As an entrepreneur, it is likely that you have a hectic schedule that needs you to juggle more things than you can probably handle. There are new clients to be reached, new goals to be attained and new facets to be discovered — all within 24 hours!
Time is not just a great leveler in that it ensures a level-playing field that offers equal opportunities to all. Think about it — all of us have 24 hours at our disposal – no more, no less.
But how is that champion business leaders/entrepreneurs manage to accomplish more than most others — in less time? How do they actually end up doing more with less?
The answer is pretty straightforward — by increasing your productivity levels through a conscious effort to inculcate and develop good habits that are replicable — day in and day out. What most of us perceive to be a lovely cosmic story where everything falls into place at the right time is nothing else but the foundation of sound habits.
Thankfully, building solid, long-lasting habits that will skyrocket your productivity levels isn’t really rocket science. All you need to do is to make some incremental mindset changes with a dose of creativity, and you’re on your path to becoming the person you can be.
Here are six such productivity boosting habits you may want to start acting on today, not tomorrow.
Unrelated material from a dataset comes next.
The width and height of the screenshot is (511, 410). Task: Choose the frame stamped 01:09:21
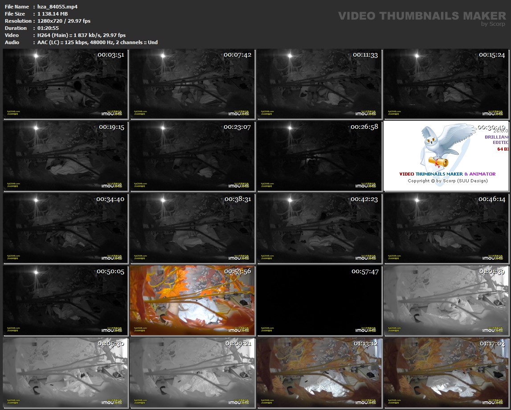click(192, 373)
Plan Your Day Before Going To Bed
Prioritizing your daily tasks the night before calling it a day (no pun intended) can give you a great head start for the day and get the ball rolling, literally. Chalk out your plan for the day and tasks that need to be done first on a priority basis to ensure nothing is pending. You may want to go over calls, meetings and crucial deadlines the next day, so that you know what to expect and you’re racing with time — not against it.
As an entrepreneur, of the best ways to improve your productivity is start your day before any else does and take a few minutes to read what you’ve written the night before. Yes, it is tempting to sleep for an hour or two here and there, but that will mean that you lose those two hours for good, so decide what is it that you want.
Starting off early sets the tone for the entire day and allows you to get more things done on priority. It’s also a good idea to stay a bit later at night. Saving a few extra hours mean that you’ve already begun to ‘steal time’. As you do that, you’ll realize you can always make time for performing tasks that you always wanted to, but never had the time for- be it writing a business proposal, sorting your taxes or improving the quality of your product.
Do The Most Difficult Thing First
Yes, do the thing that you absolutely detest, first. Whether it’s making the dreaded phone call to a difficult client or wrapping your brain around mind-boggling marketing metrics, productive people have a penchant for doing the toughest chore first.
Not only will this free up your time and mental space for other important things that aren’t as difficult, you’ll also see that completing the most challenging task first will make your day seem that much easier and more manageable.
Take Short Breaks
Non-stop brainstorming can trigger fatigue, stress and irritability, all of which can impede your problem-solving prowess. Your brain’s ability to stay focused and sharp declines throughout the day, if you’re constantly on the move and thinking on your feet.
The result — loss of concentration, inability to analyze correctly and acting on impulses.
By taking recovery breaks or doing respite activities — be it napping, walking out for lunch, solving crosswords or socializing — you can create new mental resources and improve your ability to focus, grasp and retain. Taking off 20-30 minutes from your work each day during lunch can nullify the negative effects of work pressure. The idea is to detach yourself psychologically from stress triggers and re-engage your mind in uplifting activation that stimulates positive emotions. Remember, you have a life to live outside of work that can greatly optimize your time at work, so why not use that to your favor?
Learn A New Skill
Challenge yourself to learn a completely unrelated skill that throws you off-guard and impels you to get out of your comfort zone. For example, cooking is a seriously underrated art that you would do well learn and master. It teaches you about precision and timing — you need to mix the right ingredients in the right quantities and bring out the best in them. It also tells you how to manage your time and resources better by blending seemingly unimportant condiments that make all the difference in the end.
Extend the cooking analogy to entrepreneurship and you’ll come a long way. Being an entrepreneur means that you need to identify the right market and reach your target audience with the right kind of product that synergizes the essence of all your planning, creativity, talent and hard work. More importantly, it underscores the importance of being on your toes at all times and grabbing any opportunity that comes your way – to add an innovative flavor in your business outcomes.